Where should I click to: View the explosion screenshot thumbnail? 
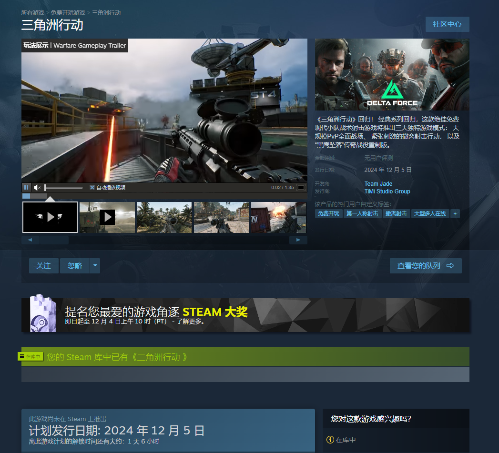point(278,217)
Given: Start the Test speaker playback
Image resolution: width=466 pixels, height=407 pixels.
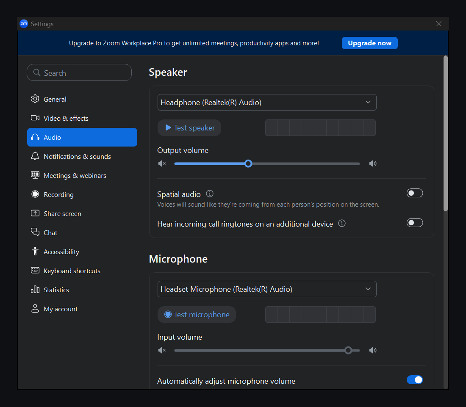Looking at the screenshot, I should 189,128.
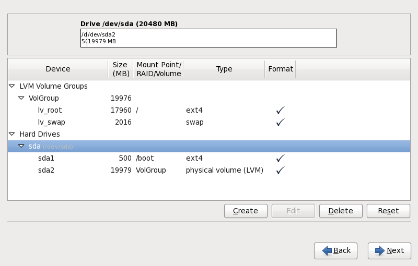Click the blue Next arrow icon

click(379, 251)
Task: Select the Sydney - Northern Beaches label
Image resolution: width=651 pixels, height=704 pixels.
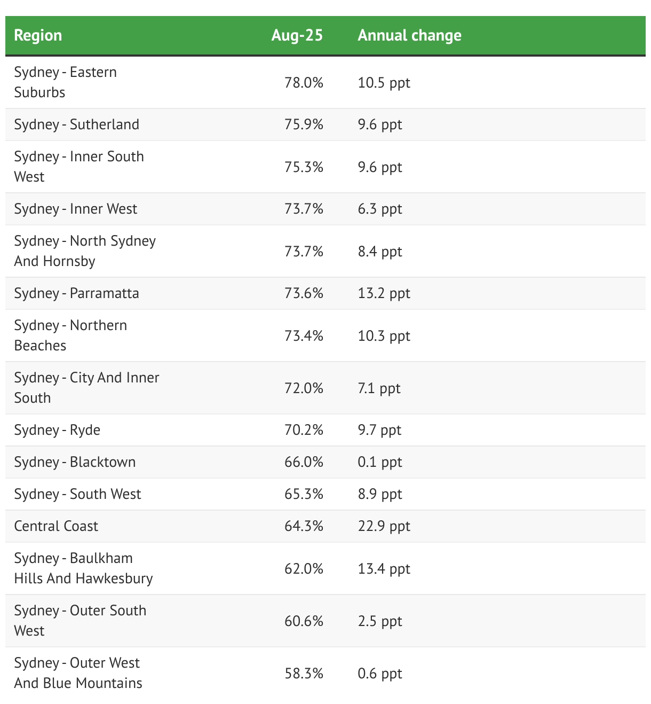Action: click(70, 335)
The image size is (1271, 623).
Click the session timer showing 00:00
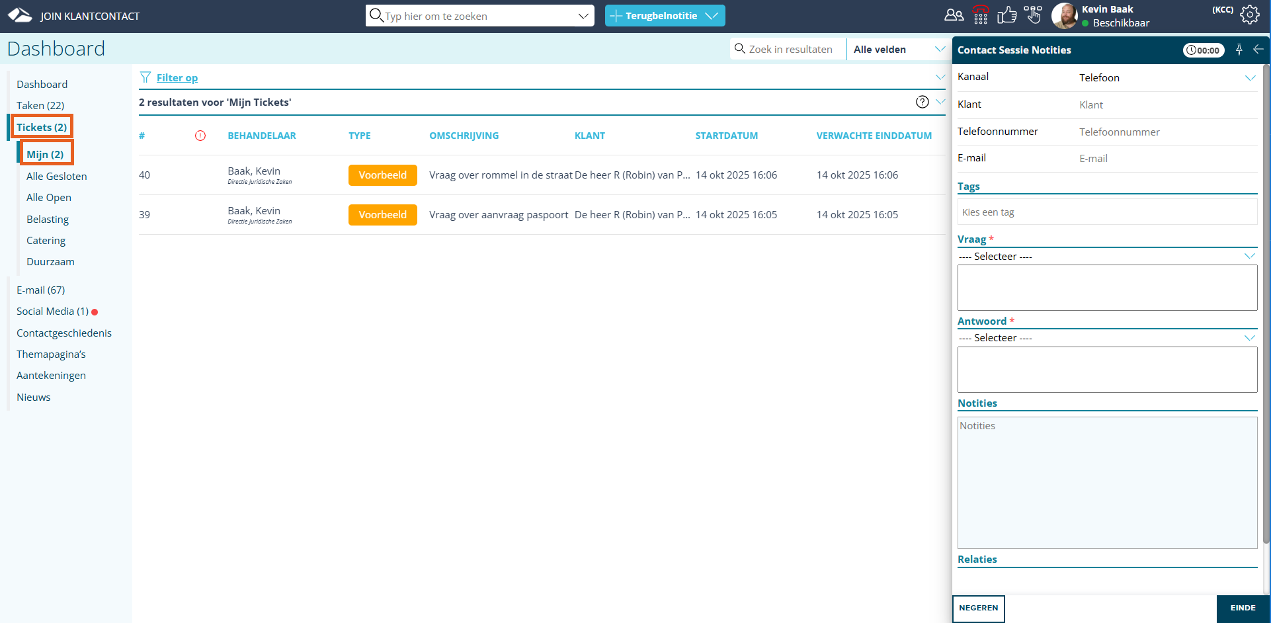pos(1203,50)
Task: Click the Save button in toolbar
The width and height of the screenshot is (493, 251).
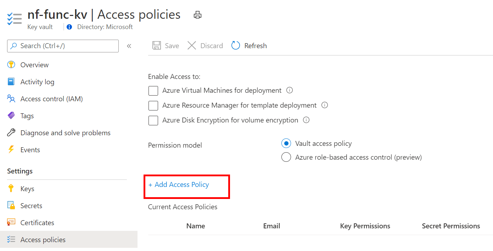Action: 166,46
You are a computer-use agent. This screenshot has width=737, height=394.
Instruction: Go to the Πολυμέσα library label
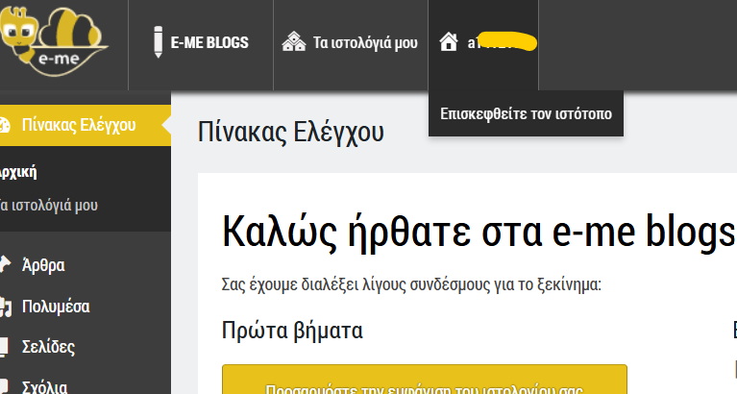[x=56, y=308]
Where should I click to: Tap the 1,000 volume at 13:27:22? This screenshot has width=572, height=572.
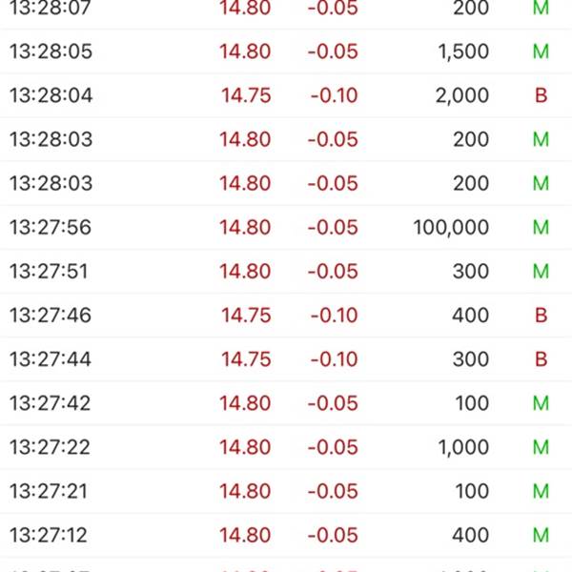point(463,447)
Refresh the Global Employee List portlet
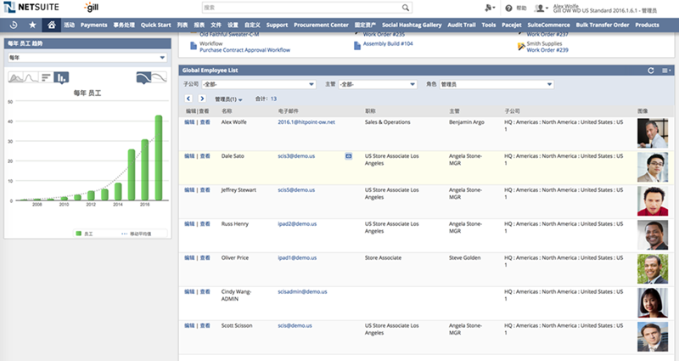Viewport: 679px width, 361px height. click(x=650, y=71)
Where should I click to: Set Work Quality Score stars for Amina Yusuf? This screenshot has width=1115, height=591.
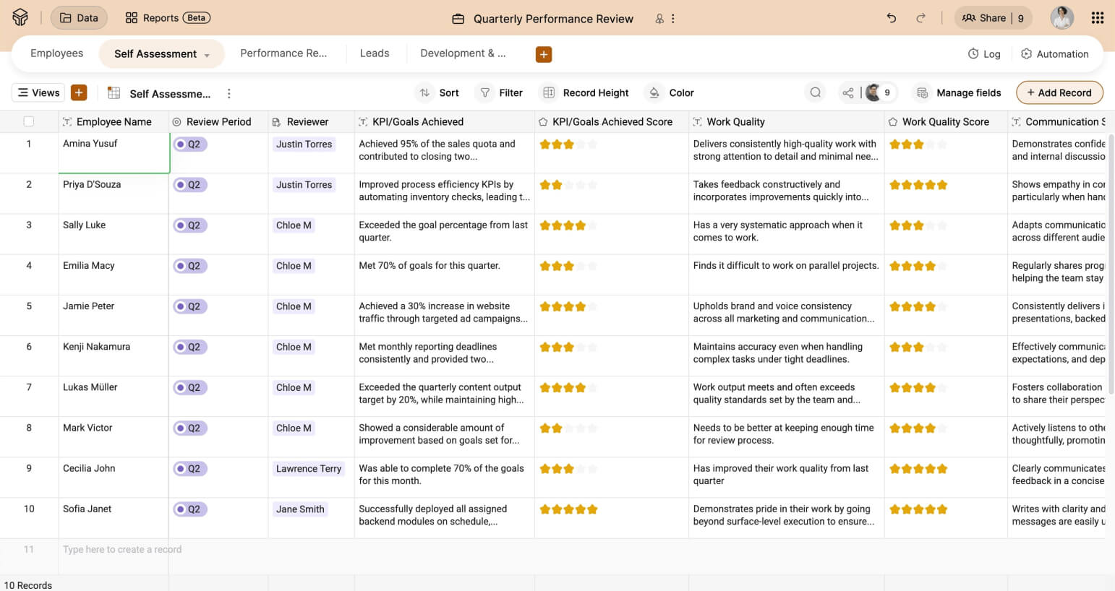coord(918,144)
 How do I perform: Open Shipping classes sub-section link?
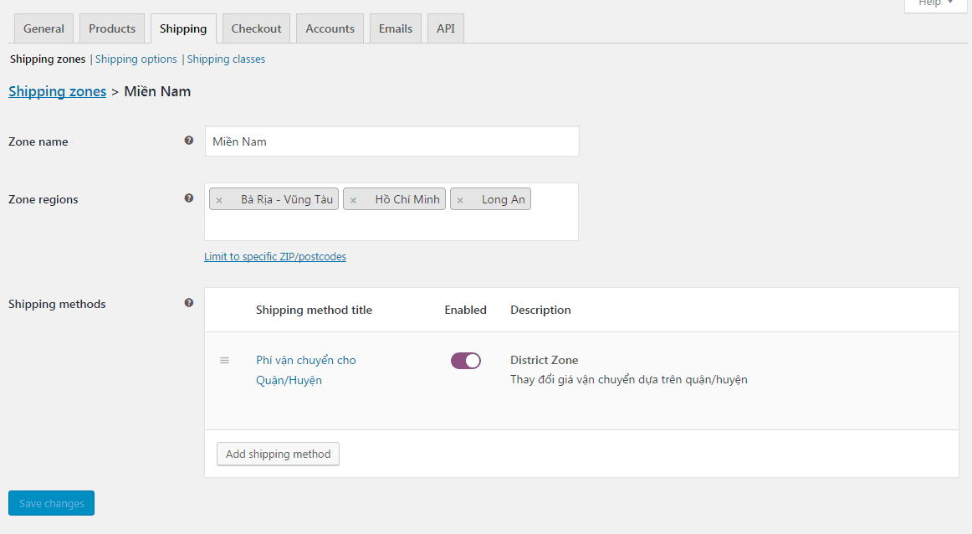(226, 59)
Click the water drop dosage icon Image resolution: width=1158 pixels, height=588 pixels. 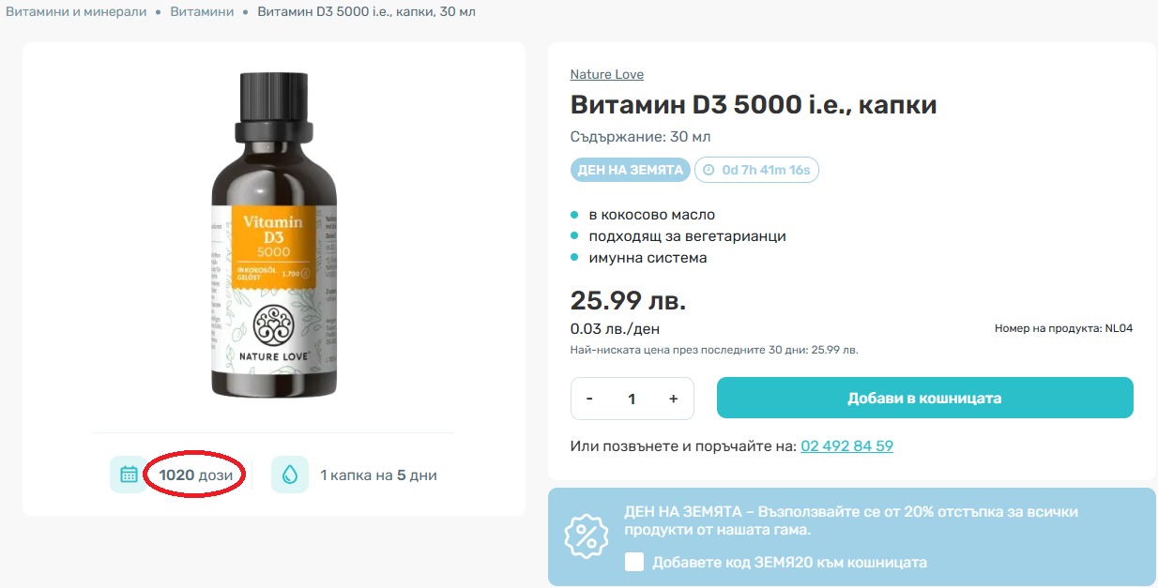(290, 475)
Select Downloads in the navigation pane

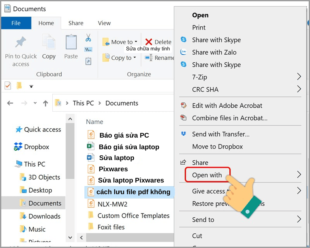44,216
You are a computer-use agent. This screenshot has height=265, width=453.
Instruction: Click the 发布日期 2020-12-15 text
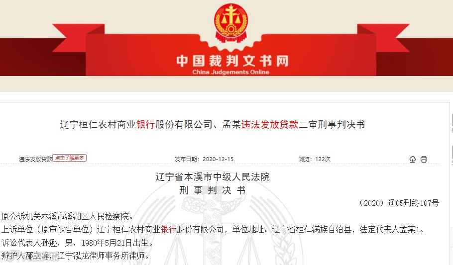[204, 159]
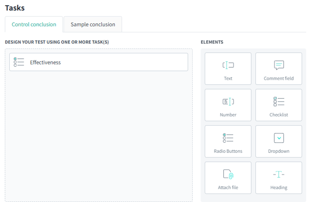Click the radio list icon beside Effectiveness
Viewport: 311px width, 202px height.
[19, 62]
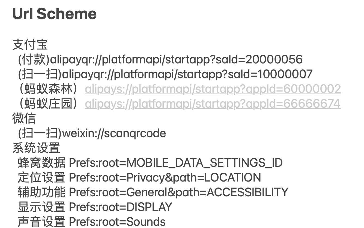Image resolution: width=364 pixels, height=228 pixels.
Task: Open the 蚂蚁庄园 alipays appId=66666674 link
Action: click(213, 104)
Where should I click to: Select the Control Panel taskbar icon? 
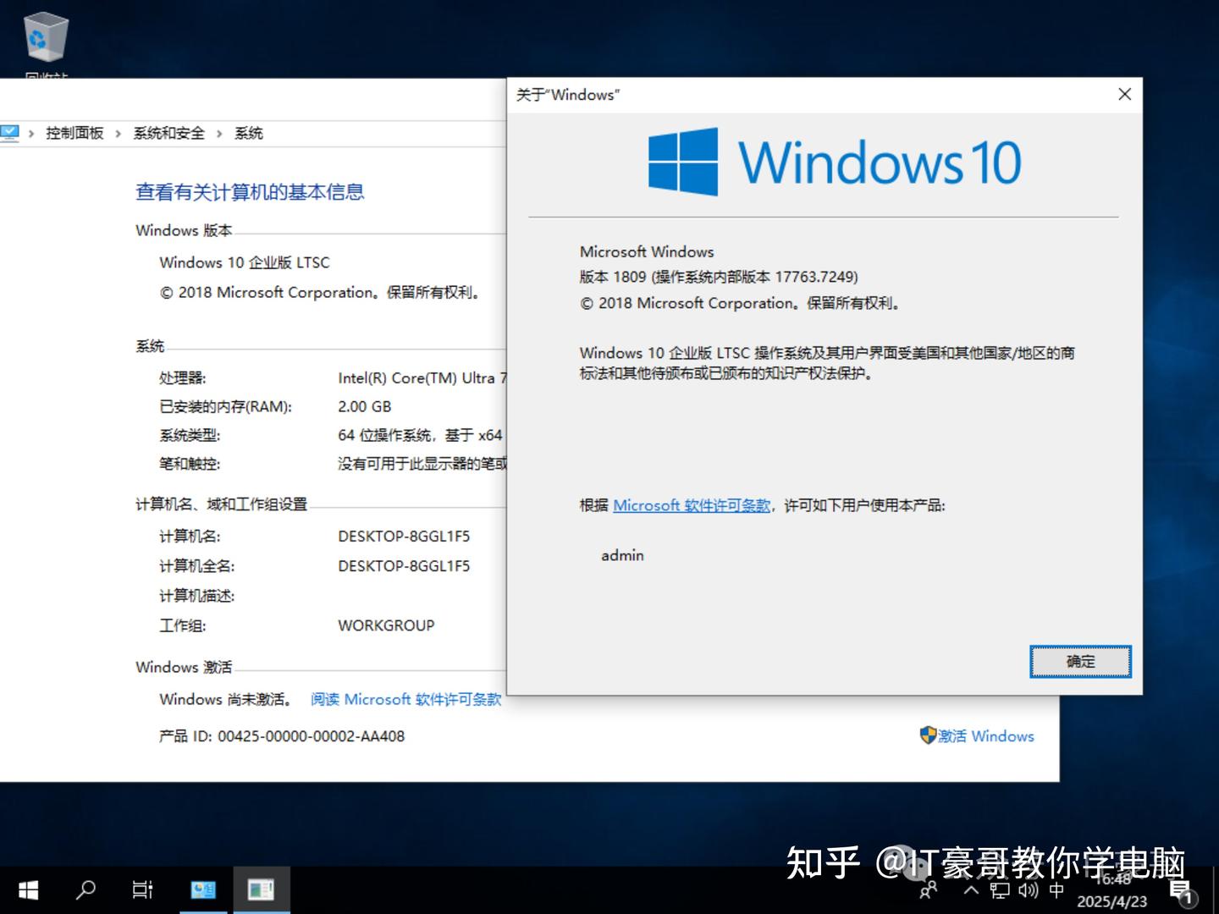coord(202,889)
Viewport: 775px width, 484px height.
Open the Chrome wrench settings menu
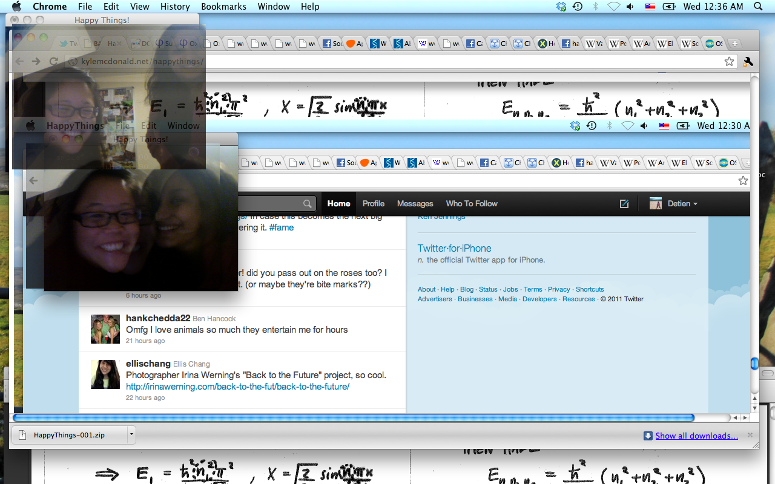click(x=748, y=61)
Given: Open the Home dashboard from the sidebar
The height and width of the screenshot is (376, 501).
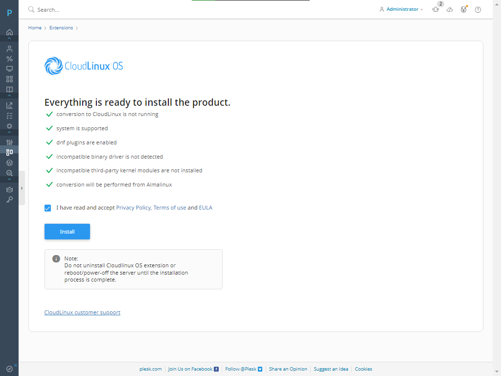Looking at the screenshot, I should coord(9,32).
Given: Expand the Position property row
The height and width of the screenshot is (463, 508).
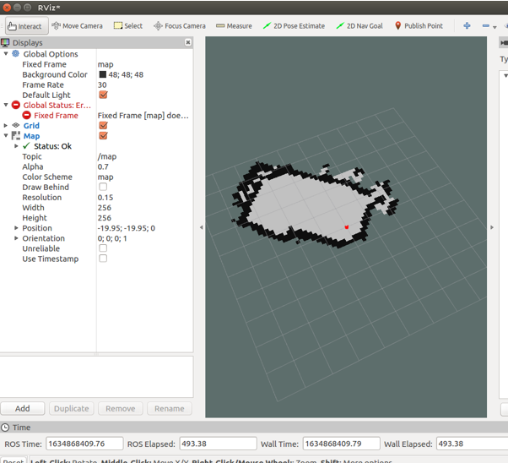Looking at the screenshot, I should [x=16, y=228].
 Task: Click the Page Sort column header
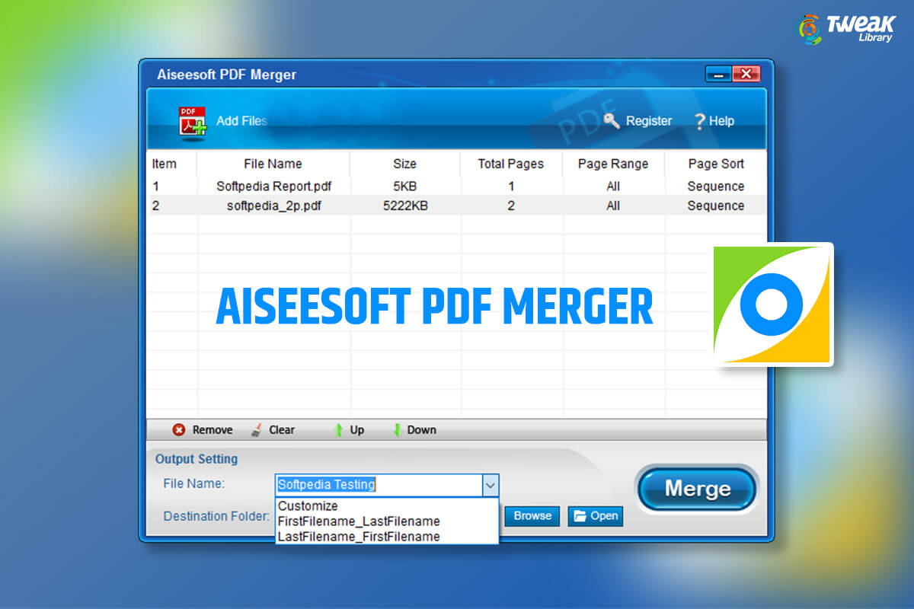pos(715,164)
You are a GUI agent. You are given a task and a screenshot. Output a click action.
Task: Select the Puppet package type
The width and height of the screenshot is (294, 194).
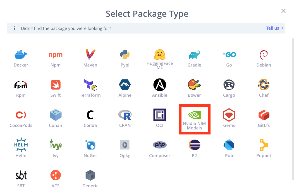[x=264, y=148]
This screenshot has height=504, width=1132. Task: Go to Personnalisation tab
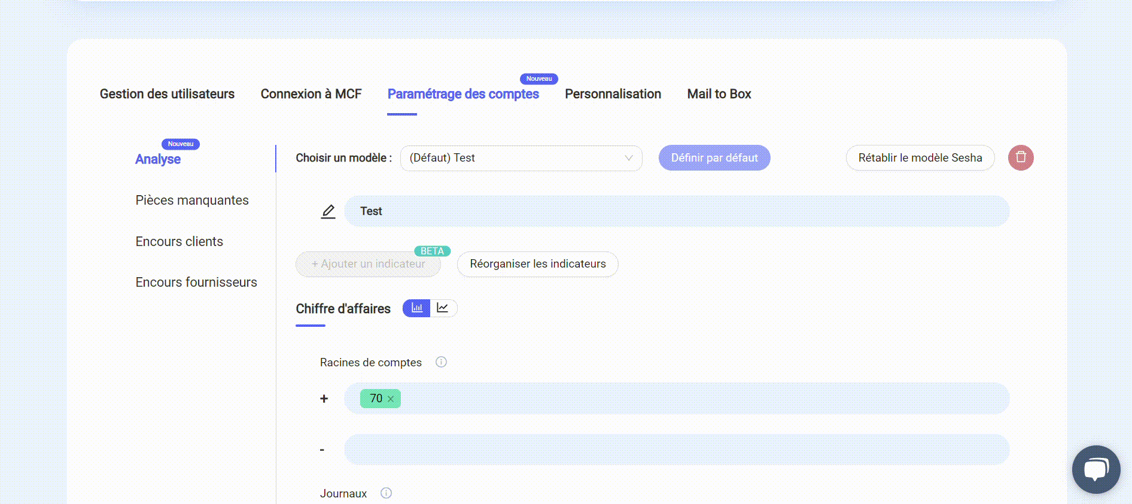tap(613, 94)
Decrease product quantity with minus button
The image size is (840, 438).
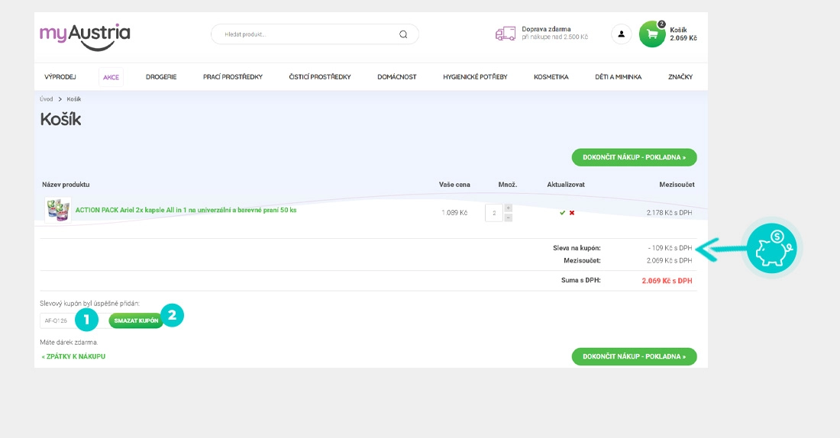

^^^^

PROBLEM STATEMENT —
Could you write out verbatim only those lines that run from the line containing "Task: Select the Puppet package type" through the end of the listing above, both included, without the pictures?

EXPECTED ANSWER —
Task: Select the Puppet package type
The width and height of the screenshot is (294, 194).
[x=264, y=148]
This screenshot has height=504, width=1132. Task: Go to Personnalisation tab
tap(613, 94)
Decrease product quantity with minus button
The image size is (840, 438).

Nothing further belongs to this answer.